Oculus wants to blend these flexible story arcs with the ability of VR to create digital environments which wouldn't be possible in the real world. It also means audiences can gather from all over the world for a live performance, without being in the same location or even on the same continent.

In an interview with CNET, Yelena Rachitsky, an executive producer of experience at Facebook-owned Oculus, said: "We're really interested in, how do you create that experience of live actors without needing to be in a site-specific location. It's a way to scale."

The wireless, $199 Oculus Go headset is due to go on sale very soonOculus

Immersive theatre has grown in popularity in recent years, thanks to productions like Sleep No More, a film noir-style take on Macbeth which lets audience members interact with cast members through a large set spanning three warehouses. It debuted in 2011 and is still running in New York City.
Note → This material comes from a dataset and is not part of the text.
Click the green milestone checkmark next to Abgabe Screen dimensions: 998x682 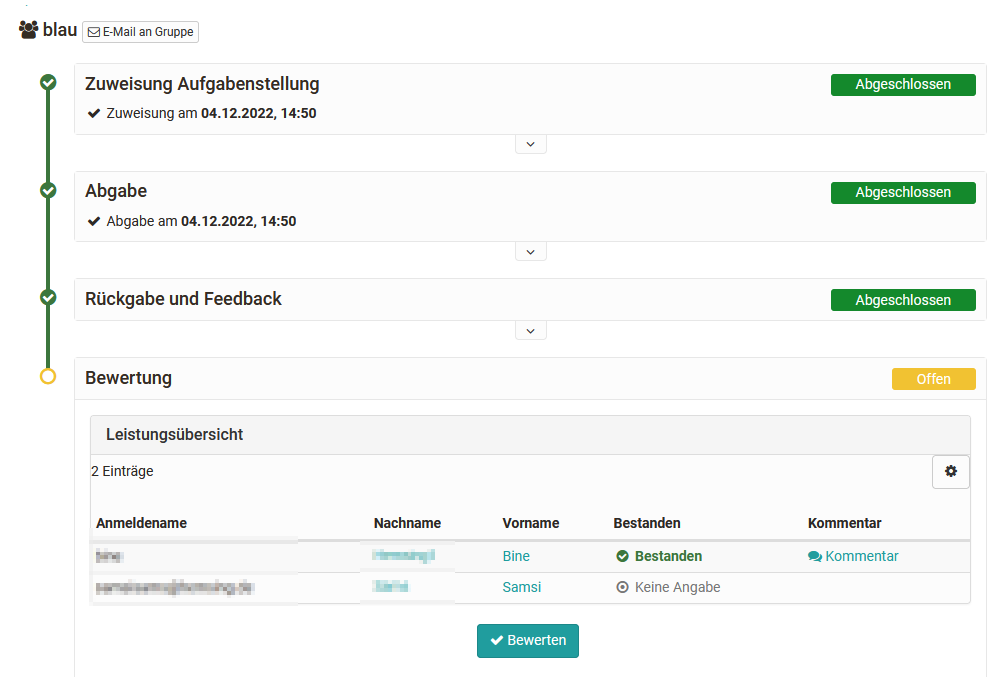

Over the pond, London events space The Vaults has hosted immersive performances of Alice in Wonderland and The Great Gatsby, where audiences are encouraged to dress up and play along.

If Oculus can pull this off, it would produce an experience which is never the same twice, and which would feel more real than video games, which are typically made up of pre-programmed avatars with set scripts.

Rachtisky's comments come as Oculus owner Facebook prepares to host its F8 developer conference, which kicks off with a keynote address by Mark Zuckerberg at 10am PST (1pm EST) today, May 1.

The event is expected to focus in part on the company's development of virtual reality, in particular the wireless, $199 Oculus Go headset, which opened for pre-order this week but doesn't yet have a shipping date. The device is now listed on Amazon, but with a placeholder release date of December 31.